A retarder la demande officielle de retrait - les dernières rumeurs disent qu'elle arrivera début 2017 -, il y a aussi la tentative britannique de réduire au maximum l'implication de la Commission, qui s'est jusqu'à présent montrée la plus intransigeante. et acteur potentiellement le plus difficile dans l'offre de concessions.

Compte tenu des sujets en jeu et des compétences techniques requises, il y a peu de doutes sur le rôle central dans les négociations qui sera pourtant demandé à la Commission, qui a entre-temps déjà montré qu'elle était prête à utiliser à la fois le bâton et la carotte .

En effet, si d'un côté son président Jean-Claude Juncker a choisi comme négociateur en chef pour l'UE l'ancien commissaire européen Michel Barnier, homme politique français pas trop aimé outre-Manche pour des raisons de carte d'identité et de cursus, de l'autre il a nommé l'Anglais Julian King comme nouveau commissaire à la sécurité.

Un choix qui, après la démission de Jonathan Hill, ramène un Britannique au conseil des commissaires, et qui laisse entrevoir le possible pivot de la coopération politique qui viendra entre l'UE et le Royaume-Uni.

Le Premier ministre May accepte donc d'allonger le calendrier afin de rechercher les meilleures conditions pour lancer les cycles de négociations dans le cadre de la méthode intergouvernementale à huis clos plus confortable du Conseil européen.

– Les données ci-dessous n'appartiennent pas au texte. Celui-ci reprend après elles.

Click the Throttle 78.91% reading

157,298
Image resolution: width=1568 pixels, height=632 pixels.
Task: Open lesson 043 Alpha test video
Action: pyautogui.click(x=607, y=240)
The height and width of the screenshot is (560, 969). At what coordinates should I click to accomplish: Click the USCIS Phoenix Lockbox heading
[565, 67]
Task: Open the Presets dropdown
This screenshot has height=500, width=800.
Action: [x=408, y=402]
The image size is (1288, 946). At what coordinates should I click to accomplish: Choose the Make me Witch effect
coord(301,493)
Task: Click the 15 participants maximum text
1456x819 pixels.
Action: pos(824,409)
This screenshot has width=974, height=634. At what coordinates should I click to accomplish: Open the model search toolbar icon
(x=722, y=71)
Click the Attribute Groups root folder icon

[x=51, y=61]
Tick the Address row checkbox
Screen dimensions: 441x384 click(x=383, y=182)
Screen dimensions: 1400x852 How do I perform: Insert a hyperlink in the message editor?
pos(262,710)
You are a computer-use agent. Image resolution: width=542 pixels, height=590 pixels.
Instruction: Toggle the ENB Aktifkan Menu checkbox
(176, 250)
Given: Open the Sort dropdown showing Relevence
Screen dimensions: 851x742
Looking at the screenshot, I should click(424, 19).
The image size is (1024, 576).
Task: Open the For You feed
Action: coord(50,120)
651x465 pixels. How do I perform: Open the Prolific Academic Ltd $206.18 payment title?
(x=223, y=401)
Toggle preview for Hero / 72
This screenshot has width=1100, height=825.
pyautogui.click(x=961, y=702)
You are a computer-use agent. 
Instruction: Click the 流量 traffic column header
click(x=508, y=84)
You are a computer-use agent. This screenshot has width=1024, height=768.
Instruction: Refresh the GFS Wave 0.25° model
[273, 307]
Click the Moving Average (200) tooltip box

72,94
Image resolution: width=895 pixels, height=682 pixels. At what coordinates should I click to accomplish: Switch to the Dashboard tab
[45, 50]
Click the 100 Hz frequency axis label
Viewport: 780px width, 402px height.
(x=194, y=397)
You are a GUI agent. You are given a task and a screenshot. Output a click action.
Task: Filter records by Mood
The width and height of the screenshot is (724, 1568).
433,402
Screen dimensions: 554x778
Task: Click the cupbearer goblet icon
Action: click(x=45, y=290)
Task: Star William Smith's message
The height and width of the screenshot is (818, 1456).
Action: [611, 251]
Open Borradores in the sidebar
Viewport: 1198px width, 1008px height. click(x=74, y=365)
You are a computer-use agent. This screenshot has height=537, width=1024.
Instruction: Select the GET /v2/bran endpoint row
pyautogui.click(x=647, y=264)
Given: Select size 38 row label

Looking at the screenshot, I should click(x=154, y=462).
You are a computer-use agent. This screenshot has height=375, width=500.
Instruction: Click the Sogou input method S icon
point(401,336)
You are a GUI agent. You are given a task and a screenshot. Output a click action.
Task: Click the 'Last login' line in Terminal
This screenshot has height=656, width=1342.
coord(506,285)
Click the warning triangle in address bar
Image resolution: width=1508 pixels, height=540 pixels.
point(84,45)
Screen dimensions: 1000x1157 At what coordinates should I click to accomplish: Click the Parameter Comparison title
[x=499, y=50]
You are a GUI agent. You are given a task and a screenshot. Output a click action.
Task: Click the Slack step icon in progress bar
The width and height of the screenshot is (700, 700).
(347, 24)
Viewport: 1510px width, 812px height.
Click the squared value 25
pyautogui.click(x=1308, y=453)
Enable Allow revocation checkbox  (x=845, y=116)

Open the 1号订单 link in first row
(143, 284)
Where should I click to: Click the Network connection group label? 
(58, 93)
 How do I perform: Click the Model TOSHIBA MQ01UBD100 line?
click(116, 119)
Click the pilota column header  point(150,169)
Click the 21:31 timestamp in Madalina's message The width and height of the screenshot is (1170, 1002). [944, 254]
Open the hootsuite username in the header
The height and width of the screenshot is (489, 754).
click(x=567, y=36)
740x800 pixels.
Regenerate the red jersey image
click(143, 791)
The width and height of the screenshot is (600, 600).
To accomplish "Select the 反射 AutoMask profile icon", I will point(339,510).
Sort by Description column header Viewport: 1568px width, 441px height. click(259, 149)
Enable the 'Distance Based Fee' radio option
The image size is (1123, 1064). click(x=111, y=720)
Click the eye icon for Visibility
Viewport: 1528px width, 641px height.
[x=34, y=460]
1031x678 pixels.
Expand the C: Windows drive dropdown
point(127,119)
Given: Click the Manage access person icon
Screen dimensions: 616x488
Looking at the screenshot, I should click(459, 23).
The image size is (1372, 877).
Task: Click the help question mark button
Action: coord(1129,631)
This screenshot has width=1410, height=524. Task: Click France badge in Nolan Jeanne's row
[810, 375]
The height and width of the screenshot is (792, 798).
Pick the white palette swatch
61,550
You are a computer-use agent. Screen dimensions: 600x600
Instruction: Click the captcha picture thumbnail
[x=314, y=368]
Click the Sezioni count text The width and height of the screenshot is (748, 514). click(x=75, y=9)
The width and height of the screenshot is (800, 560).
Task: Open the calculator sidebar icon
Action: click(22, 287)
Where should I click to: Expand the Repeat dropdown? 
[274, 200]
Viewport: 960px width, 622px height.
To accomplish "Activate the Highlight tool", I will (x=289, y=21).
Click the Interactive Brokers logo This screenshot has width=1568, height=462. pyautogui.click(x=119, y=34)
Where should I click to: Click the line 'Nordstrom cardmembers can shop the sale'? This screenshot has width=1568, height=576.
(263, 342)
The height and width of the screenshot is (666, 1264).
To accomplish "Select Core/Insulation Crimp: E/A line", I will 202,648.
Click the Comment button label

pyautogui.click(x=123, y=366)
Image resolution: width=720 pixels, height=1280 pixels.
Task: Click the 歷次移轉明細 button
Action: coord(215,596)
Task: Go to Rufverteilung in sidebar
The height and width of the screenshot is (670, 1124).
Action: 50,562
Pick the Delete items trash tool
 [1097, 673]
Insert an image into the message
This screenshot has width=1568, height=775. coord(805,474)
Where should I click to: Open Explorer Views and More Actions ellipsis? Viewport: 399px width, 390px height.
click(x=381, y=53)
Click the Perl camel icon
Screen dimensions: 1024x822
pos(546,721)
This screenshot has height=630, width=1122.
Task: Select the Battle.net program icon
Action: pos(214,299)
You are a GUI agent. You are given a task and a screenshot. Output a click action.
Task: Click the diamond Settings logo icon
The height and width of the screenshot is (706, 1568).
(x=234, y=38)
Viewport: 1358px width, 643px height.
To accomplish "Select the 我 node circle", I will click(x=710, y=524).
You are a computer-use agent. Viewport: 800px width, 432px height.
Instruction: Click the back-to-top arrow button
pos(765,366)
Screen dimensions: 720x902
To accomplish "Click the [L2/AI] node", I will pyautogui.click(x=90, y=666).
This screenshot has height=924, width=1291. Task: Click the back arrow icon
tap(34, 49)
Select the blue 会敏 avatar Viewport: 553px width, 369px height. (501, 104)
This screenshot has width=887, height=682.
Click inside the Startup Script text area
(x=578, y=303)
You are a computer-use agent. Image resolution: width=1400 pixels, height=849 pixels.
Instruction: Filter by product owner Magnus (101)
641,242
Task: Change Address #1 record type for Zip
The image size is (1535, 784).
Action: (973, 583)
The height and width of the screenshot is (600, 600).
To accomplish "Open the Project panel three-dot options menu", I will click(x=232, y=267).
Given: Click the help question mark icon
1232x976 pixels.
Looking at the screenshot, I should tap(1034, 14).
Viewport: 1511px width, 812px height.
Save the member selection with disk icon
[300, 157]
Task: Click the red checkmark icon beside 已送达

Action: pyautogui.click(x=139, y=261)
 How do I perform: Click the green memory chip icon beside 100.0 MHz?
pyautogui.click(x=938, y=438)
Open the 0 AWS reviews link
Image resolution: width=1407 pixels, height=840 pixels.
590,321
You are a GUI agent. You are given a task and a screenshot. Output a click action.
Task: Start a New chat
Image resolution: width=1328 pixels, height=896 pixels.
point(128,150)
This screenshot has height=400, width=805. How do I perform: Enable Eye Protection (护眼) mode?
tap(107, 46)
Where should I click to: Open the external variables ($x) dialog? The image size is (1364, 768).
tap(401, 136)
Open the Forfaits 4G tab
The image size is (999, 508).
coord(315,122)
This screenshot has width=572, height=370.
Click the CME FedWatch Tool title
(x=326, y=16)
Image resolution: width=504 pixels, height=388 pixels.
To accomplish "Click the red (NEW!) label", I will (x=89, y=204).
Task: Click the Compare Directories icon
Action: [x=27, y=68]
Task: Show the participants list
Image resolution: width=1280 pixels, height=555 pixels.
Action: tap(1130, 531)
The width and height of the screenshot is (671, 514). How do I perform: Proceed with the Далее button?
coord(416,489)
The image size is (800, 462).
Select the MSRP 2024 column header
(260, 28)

L'habituel conflit interinstitutionnel entre le Conseil européen et la Commission, qui revendique, avec le soutien du Parlement, une plus grande indépendance d'action quant à l'interprétation de l'art. 50 décrites ci-dessus et approuvées par les gouvernements. Pourtant, ces derniers, en choisissant le diplomate belge Didier Seeuws comme négociateur en chef, ne semblent pas vouloir s'effacer si facilement.

L'avenir des eurodéputés et fonctionnaires britanniques
Les mois à venir verront ainsi un Royaume-Uni s'apprêter à faire ses valises avec une lenteur pragmatique et avec quelques "petites" gênes à affronter. Si May a assuré vouloir renoncer à la présidence tournante du Conseil de l'UE prévue au second semestre 2017, les modalités de participation des Britanniques - représentants, fonctionnaires détachés de l'Etat et magistrats - au sein des institutions européennes restent encore incertaines (selon aux traités, l'Etat qui se retire ne peut participer qu'aux résolutions et décisions qui le concernent).

Il est probable qu'il y aura une participation discrète qui n'irritera pas les autres pays et la Commission qui, si la notification de retrait est trop tardive, a indiqué qu'elle entendait poursuivre Londres devant la Cour de justice pour violation du principe de coopération loyale (article 4 du traité UE).

Concernant le sort des 73 eurodéputés élus au Royaume-Uni, la durée des négociations semble laisser présager leur "sortie en douceur" coïncidant avec la fin de leur mandat, même si de plus grandes inconnues subsistent quant à leur implication dans les processus législatifs d'ici 2019 .

Autre discours pour les nombreux fonctionnaires européens de nationalité britannique qui, ne travaillant pas pour leur pays mais pour l'UE, resteront à leur poste au moins avec moins d'opportunités de carrière et quelques plaisanteries en plus dans les couloirs.